I think I'm going to start using a belt again Friday when I go for round dos.
gt: Bobby2Socks | steam: Billy Boot-Snatcher
You talk clean and bomb hospitals, so I speak with the foulest mouth possible
Does anyone here do any lifting with arthritis? I've never gotten an official diagnosis, but I have psoriasis and I've always had very creaky knees so psoriatic arthritis is by no means a stretch. I thought losing a bunch of weight had helped, but as soon as the weather changed my left knee started hurting again. I haven't been lifting because I was hoping it'd go away with some rest, but it's been a few weeks and doesn't seem like it's going anywhere.

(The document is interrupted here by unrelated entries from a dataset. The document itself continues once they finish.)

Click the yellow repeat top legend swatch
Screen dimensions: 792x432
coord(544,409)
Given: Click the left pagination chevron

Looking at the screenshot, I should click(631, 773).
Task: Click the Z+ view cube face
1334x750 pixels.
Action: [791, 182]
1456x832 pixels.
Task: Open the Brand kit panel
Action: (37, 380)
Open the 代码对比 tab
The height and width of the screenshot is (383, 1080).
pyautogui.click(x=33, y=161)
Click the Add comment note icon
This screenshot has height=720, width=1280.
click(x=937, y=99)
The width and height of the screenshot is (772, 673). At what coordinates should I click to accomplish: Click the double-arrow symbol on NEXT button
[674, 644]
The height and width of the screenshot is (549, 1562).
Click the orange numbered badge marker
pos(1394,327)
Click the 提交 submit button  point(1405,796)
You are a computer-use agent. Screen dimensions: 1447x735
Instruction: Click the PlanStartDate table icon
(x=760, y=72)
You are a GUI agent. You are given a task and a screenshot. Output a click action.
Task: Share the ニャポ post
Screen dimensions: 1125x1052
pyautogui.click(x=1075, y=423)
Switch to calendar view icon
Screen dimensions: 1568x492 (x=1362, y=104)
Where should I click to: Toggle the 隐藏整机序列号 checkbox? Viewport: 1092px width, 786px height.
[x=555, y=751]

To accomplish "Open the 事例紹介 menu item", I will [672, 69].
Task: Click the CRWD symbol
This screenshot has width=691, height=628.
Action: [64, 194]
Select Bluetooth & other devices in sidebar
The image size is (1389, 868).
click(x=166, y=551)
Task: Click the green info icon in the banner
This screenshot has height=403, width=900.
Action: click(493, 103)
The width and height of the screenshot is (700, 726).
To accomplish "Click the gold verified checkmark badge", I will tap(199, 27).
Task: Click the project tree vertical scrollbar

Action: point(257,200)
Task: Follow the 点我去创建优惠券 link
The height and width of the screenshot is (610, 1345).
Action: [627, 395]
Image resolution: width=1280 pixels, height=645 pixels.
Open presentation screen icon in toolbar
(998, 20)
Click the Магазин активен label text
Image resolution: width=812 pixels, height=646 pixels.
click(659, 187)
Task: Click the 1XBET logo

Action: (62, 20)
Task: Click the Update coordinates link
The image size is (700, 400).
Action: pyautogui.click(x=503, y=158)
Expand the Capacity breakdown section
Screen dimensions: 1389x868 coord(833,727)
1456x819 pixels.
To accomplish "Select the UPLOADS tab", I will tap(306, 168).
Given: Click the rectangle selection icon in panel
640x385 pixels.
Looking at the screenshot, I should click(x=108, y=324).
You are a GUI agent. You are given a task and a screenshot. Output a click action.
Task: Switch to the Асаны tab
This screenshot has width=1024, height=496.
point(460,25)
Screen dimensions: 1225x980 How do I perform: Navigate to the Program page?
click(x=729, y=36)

Is arthritis pain the kind of pain I should just push through, or do I have to wait for spring to start squatting again?
Ever had any actual knee injuries? My reconstructed ACL throbs when it's cold and rainy, but it's otherwise painless and strong.
Nope. No previous injuries. The joint just feels grindy (both of them, really, but the left one especially). I think it's probably a safe bet, given that feeling combined with my inherited psoriasis and 15ish years of being ~50lbs overweight and completely out of shape, to assume some kind of arthritis. It's never been painful enough to make me go to a doctor and it's not enough to make me limp or anything like that. It's just a general soreness that makes stuff like stairs and squatting down to pick thing up more unpleasant than it should be. Which makes me hesitate to squat/deadlift with it feeling like this.
Bar's too close to your shins. So you try to almost straight leg it up to avoid dragging the bar into your shins. Also your hips aren't low enough and your shoulders are way out in front of the bar.
Edit: Yeah, you really need to get your hips down more so you're getting into a good position with the shoulders right around the plane of the bar.
Matt Wenning's videos are always a great place to look for some form tips.
I too was tested today, and found wanting. Managed 29x165 squats (as triples). Failed the last rep twice. FFS. Got quite a nice 210 clean DL though. Upper back is gettin' nice and strong.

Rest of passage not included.